The organisation has worked with over 200 institutional co-investors to raise £2.6 billion in social-focused investment, the report said, noting that this has been directed to over 2,000 charities and social enterprises tackling issues such as education in poverty-stricken areas.
One such charity is the London Early Years Foundation, which has been utilising investments to provide subsidised childcare in deprived communities, said Muers, ensuring that parents are able to continue work and maintain an income.
Over the next ten years, Muers said he hopes to see more asset owners with longer-term investment horizons – such as pension funds – contributing to scaling social impact.
In 2020, the Greater Manchester Pension Fund invested £10 million in a fund tackling homelessness. Last year, the Swansea, Strathclyde and London Borough of Hammersmith and Fulham pension schemes invested in a Man Group housing fund that aims to deliver housing for people earning below the median income.
“While there is a continued need to address homelessness in the UK, funding is also needed to support small businesses in the poorest parts of the country and to bolster financial inclusion for people currently struggling to get bank accounts, good credit or insurance without paying premium prices,” said Muers.
One in five Britons feel “locked out” of the financial system, according to The Financial Inclusion Report 2022 from London-based lender Plend. With energy and food costs rising, a third say they are unprepared for a financial emergency.
Sir Ronald Cohen, Chair of the Global Steering Group for Impact Investment and a pioneer of global impact investing, previously said investment in “disruptive technology” can have a positive impact on social issues like education and healthcare.
“As our economies shift from optimising risk-return to risk, return and impact, we can expect both investors and companies to deliver powerful solutions to the great social and environmental problems we face, leading our economic system to generate widespread economic, social and environmental improvement,” Cohen, who is also co-founding Chair of BSC, wrote in the report.

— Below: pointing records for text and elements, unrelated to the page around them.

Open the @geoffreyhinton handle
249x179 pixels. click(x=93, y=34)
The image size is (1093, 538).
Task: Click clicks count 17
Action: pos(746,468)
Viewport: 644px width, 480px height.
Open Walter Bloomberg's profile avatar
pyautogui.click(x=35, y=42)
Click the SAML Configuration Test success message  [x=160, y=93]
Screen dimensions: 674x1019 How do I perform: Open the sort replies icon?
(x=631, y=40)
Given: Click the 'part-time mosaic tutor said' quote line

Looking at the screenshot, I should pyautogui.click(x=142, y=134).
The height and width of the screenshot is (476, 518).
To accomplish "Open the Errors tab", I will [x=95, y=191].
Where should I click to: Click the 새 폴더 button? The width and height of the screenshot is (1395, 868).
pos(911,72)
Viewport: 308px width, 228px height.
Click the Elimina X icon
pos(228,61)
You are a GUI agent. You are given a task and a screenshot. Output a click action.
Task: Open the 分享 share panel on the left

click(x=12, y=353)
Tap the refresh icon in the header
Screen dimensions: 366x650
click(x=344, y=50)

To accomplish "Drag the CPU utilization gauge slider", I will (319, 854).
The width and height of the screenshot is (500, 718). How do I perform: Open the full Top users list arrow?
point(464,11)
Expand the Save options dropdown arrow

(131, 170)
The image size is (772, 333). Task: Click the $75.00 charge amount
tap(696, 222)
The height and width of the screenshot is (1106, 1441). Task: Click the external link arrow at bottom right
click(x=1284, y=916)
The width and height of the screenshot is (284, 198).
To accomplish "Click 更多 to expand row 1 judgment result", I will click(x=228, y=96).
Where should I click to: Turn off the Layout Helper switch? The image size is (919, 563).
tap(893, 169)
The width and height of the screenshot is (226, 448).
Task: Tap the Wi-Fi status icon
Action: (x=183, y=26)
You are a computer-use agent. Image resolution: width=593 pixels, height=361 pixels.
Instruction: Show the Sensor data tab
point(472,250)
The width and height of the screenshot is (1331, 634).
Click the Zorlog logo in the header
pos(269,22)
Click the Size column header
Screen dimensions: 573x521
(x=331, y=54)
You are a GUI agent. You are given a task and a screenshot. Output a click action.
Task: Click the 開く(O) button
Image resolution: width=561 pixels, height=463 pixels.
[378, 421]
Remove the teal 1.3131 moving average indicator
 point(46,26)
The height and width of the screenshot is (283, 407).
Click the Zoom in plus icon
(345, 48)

However, the social segment of the current impact investment market is around £6.4 billion, the BSC report noted, adding that its 2021-25 strategy aims to help grow the market to £10-£15 billion.
“To ensure this happens, it would be useful if the government clarified existing regulations to more specifically outline the extent to which pension scheme trustees and charitable endowments can take social impacts into account in their investing decisions, in line with their fiduciary duty,” Muers added.
Given that the current cost-of-living crisis is expected to have a disproportionate long-term impact on poorer communities, ensuring that maximum financial support is there for people who need it most is paramount, he said.
Grappling with social impact data
One of the biggest challenges that continues to make social impact investing more challenging for asset owners is the lack of reliable, comparable and transparent data, said Muers, to support the investment case.
Investors can measure a company’s emissions reductions following their investment in a decarbonisation project to assess their climate-related impact, Muers noted.
“Social-related impact is far more varied. You may be assessing health, education outcomes, stable housing and more. These themes aren’t easily comparable to each other and can’t be combined under a single metric,” he said.
BSC uses the Impact Management Platform “extensively” across its investments, Muers noted, explaining that the framework “pushes for real clarity and transparency around what an organisation or investor is trying to achieve through their impact investing strategies”.
Launched in November, the Impact Management Platform was developed to improve cohesion between existing standards and to support industry impact-related dialogue with policymakers. The platform hosts impact measurement and reporting resources provided by standards-setters and frameworks, such as the UN Sustainable Development Goals.
In the absence of standardised metrics, Muers said that the collation of qualitative information is an important part of measuring social-related impact.
“It helps investors understand the difference their investments are making if they engage with the organisations and people the capital is affecting directly,” he said.